Active remote sensing of atmospheric XCO2
has several advantages over existing passive remote sensors, including global coverage, a smaller footprint, improved penetration of aerosols, and night observation capabilities. China is planning to launch a multi-functional atmospheric observation satellite equipped with a CO2
-IPDA (integrated path differential absorption Lidar) to measure columnar concentrations of atmospheric CO2
globally. As space and power are limited on the satellite, compromises have been made to accommodate other passive sensors. In this study, we evaluated the sensitivity of the system’s retrieval accuracy and precision to some critical parameters to determine whether the current configuration is adequate to obtain the desired results and whether any further compromises are possible.
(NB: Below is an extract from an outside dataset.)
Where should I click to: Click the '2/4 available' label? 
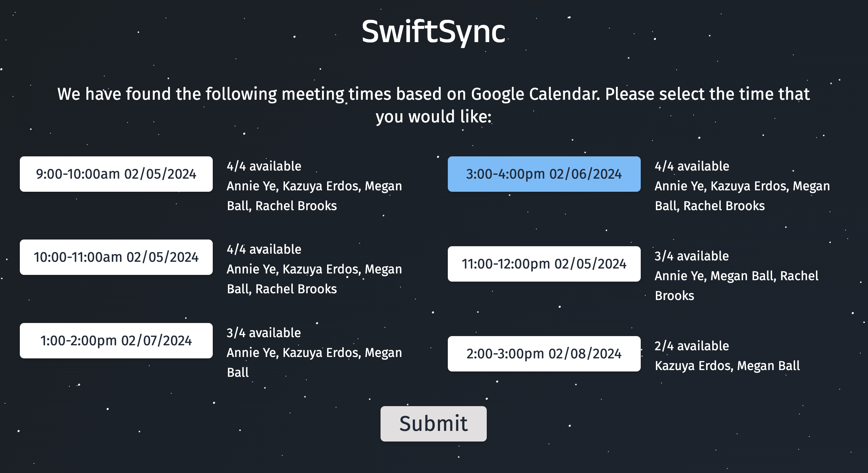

We then mapped the distribution of random errors across China and surrounding regions using pseudo-observations to explore the performance of the planned CO2
-IPDA over these regions. We found that random errors of less than 0.3% can be expected for most regions of our study area, which will allow the provision of valuable data that will help researchers gain a deeper insight into carbon cycle processes and accurately estimate carbon uptake and emissions. However, in the areas where major anthropogenic carbon sources are located, and in coastal seas, random errors as high as 0.5% are predicted. This is predominantly due to the high concentrations of aerosols, which cause serious attenuation of returned signals. Novel retrieving methods must, therefore, be developed in the future to suppress interference from low surface reflectance and high aerosol loading.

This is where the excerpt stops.